Once we have a corpus created, we can generate the anagrams. Anagrams, or n-Grams are essentially word combinations. I focused on bigrams, trigrams, and quadgrams, which are 2- and 3-, and 4-word combinations respectively.

Steps:

  1. Create a function that generates the frequency list of the nGrams (unigrams, bigrams, trigrams, and quadgrams)
  2. Create the nGram tokenizer using the RWeka package (functions NGramTokenizer and Weka_control)
  3. When creating nGrams, we also remove any sparse terms – or very low occuring frequency terms.
  4. Create the term document matrix (tdm). The tdm ultimately contains a listing (matrix!) of all the tri-grams or bigrams.
counts <- function(t) {
  f <- sort(rowSums(as.matrix(t)), decreasing = TRUE)
  return(data.frame(word = names(f), freq = f))
}
bi_gram <- function(z) NGramTokenizer(z, Weka_control(min = 2, max = 2))
tri_gram <- function(z) NGramTokenizer(z, Weka_control(min = 3, max = 3))
quad_gram <- function(z) NGramTokenizer(z, Weka_control(min = 4, max = 4))
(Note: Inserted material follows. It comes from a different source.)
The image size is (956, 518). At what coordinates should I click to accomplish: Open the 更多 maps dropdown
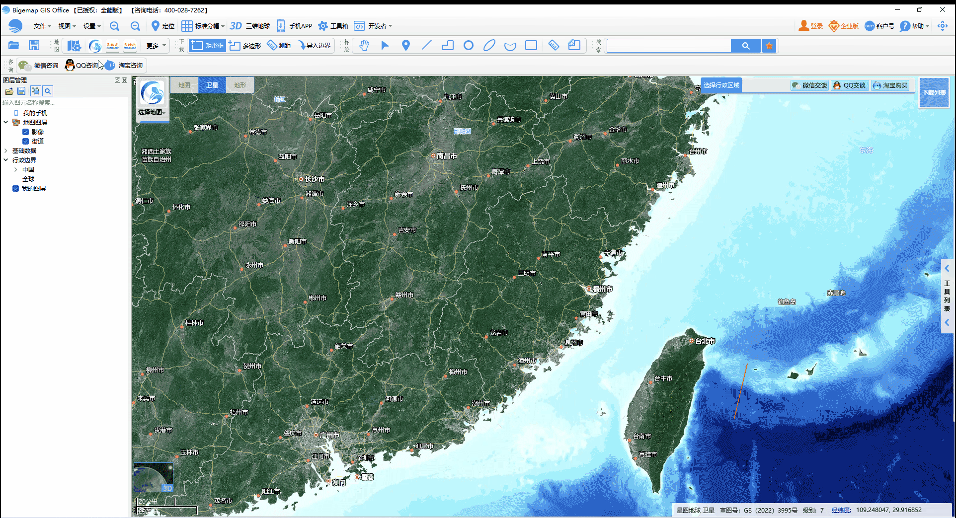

freq_uni <- counts(removeSparseTerms(TermDocumentMatrix(corpus), 0.99))
freq_bi <- counts(removeSparseTerms(TermDocumentMatrix(corpus, control = list(tokenize = bi_gram)), 0.999))
freq_tri <- counts(removeSparseTerms(TermDocumentMatrix(corpus, control = list(tokenize = tri_gram)), 0.999))
freq_quad <- counts(removeSparseTerms(TermDocumentMatrix(corpus, control = list(tokenize = quad_gram)), 0.999))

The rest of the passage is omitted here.